The total number of bacteria in the experimental flask can be quantified by using spread plate (SP) techniques. In this process sample is diluted several times depending on the growth of organisms and a fraction is transferred to an agar plate. The bacteria are evenly spread over the surface of agar by SP method. The procedure is carried out in a laminar hood to minimize contamination. The colonies are grown overnight in the incubator with specific temperature depending on the type of strain to be quantified. All the colonies are counted, and total bacteria are calculated depending on dilution. Finally, the total number of bacteria is determined based on a serial dilution and plating them serially. The most important advantage of this process is that only metabolically active cells grow on the agar (Kirkpatrick et al., 2001).

In this method, the microorganism is streaked on the agar using sterilized loop. This method is used to separate pure colony from a mixed culture or from contamination and cannot be used for determining bacterial count. The colony separation procedure is also depended on the dilution of the broth.

One of the widely used techniques is the dye exclusion test. This method is based on specific dyes such as methylene blue, trypan blue and acridine orange (Sampson et al., 1924). This procedure works where dead cells are stained, but active metabolic cells remain unstained when exposed to the dye. The advantage of this process is that this assay is easy and fast.

A microscopic approach can be used to calculate live cells directly within a very short time, but this approach is not accurate. The culture was stained and fixed on slides to quantify under a microscope (Zhang and Shen, 2006). Few researchers used hemocytometer to quantify the microorganisms.

These assays are used for labeling antibodies and antigens with fluorescent dyes (Zhang and Shen, 2006). Direct epifluorescence counting was also a suitable method for enumeration of total bacteria in environmental samples (Kepner et al., 1994). Dunne et al. (1987) use of immunofluorescence have been outmoded by the development of recombinant proteins containing fluorescent protein domains, e.g., a green fluorescent protein (GFP).

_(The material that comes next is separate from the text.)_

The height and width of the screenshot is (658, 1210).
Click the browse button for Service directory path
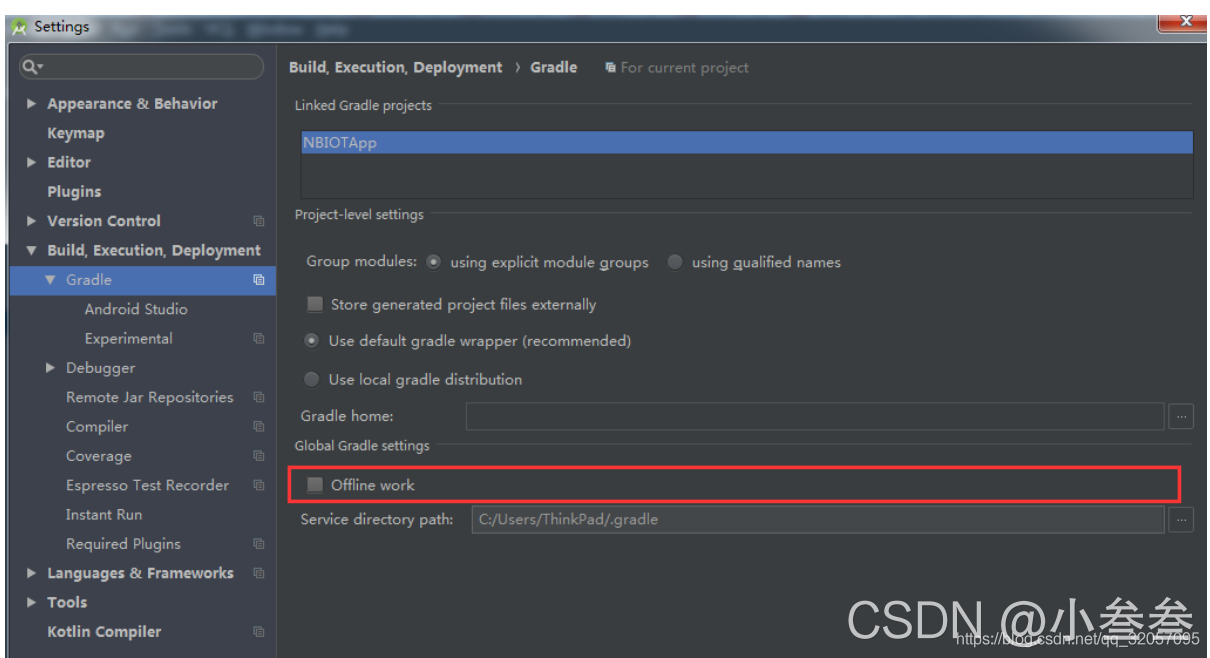tap(1181, 519)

Confocal scanning laser microscope (CSLM) is a technique for obtaining high-resolution optical images. Depending on the fluorescence properties of the used dyes, there is a subtle improvement in lateral resolution compared to conventional microscopes. This is a fast method compared to other available techniques to detect the active metabolic cells from heat-killed bacteria than standard SP method. This CSLM method is specially used in the dairy industry to check microbial or contamination load in milk (Pettipher et al., 1980). This method also quantifies bacteria rapidly by image analysis (Caldwell et al., 1992).

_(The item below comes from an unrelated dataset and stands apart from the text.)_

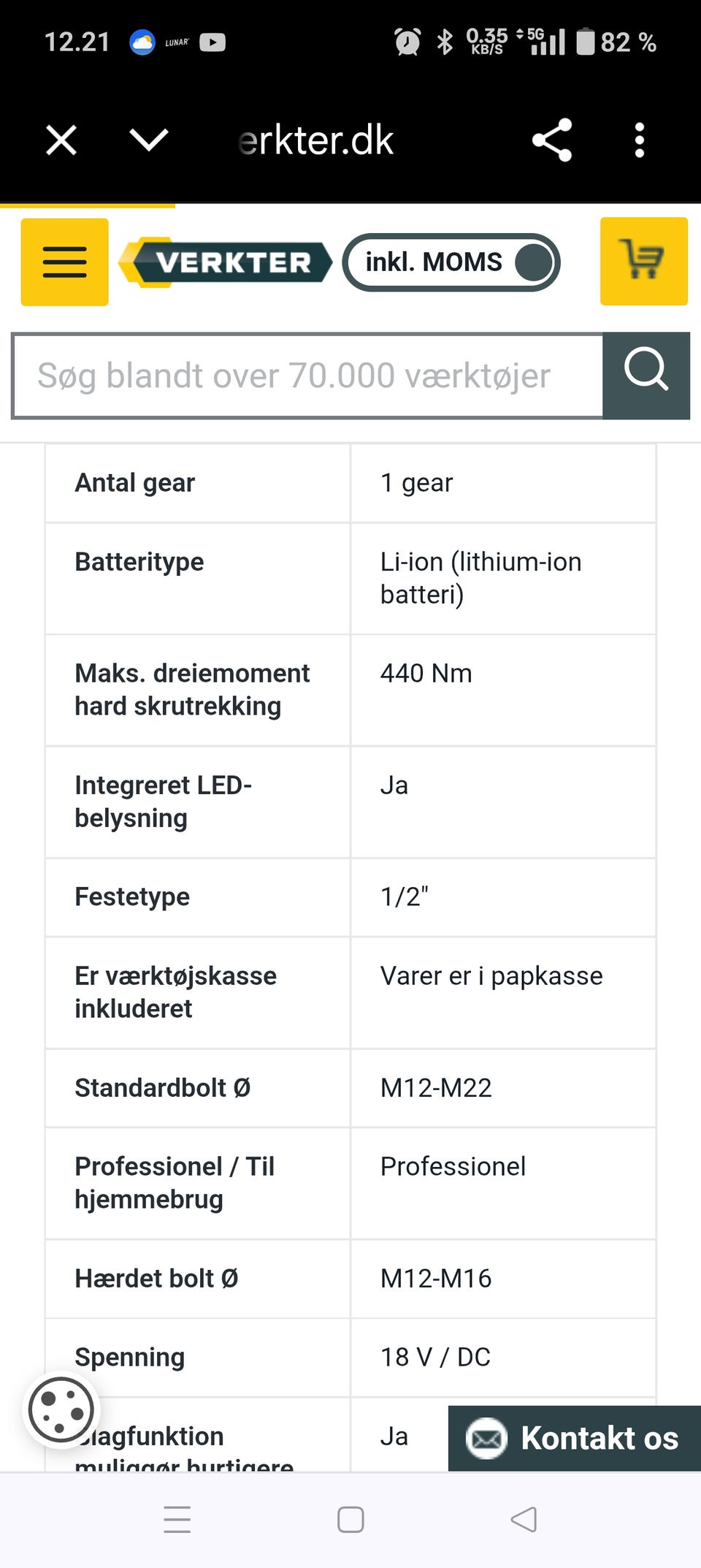Tap the erkter.dk address text

point(316,140)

In this process cells inoculated on the chamber, slides were fixed in methanol at −20°C for 10 min for cyclin B1 detection. The cells for microtubule detection were fixed with a 10% formaldehyde solution containing 0.5% Triton X−100, 1 mM MgCl₂ at room temperature for 10 min and further fixed with the same solution without Triton X−100 for 5 min. The fixed cells were washed with cold PBS and incubated overnight with a monoclonal anti-cyclin B1 (Pharmingen) or anti-β-tubulin antibody (Sigma) in 1% BSA/PBS at 4°C. They were washed and incubated with a FITC-conjugated anti-mouse IgG antibody (Pharmingen) in 1% BSA/PBS in the dark at room temperature for 1 h. The cells were then washed and stained with 0.2 µg/ml Hoechst 33258 (bis-benzimide trihydrochloride, Sigma) at room temperature for 10 min. The slide was washed and mounted in glycerol. The cells were viewed on a fluorescence microscope using epi-illumination (BX60, Olympus Optics, Tokyo, Japan) and photographed on Tmax film (Kodak, ASA 400). This assay is also a rapid process for direct assessment of cell viability (Kepner and Pratt, 1994). Very few researchers were used LIVE/DEAD BacLight Viability Kit (Molecular Probes Inc., Eugene, OR) to differentiate live/dead bacteria based on plasma membrane permeability (Virta, 1998).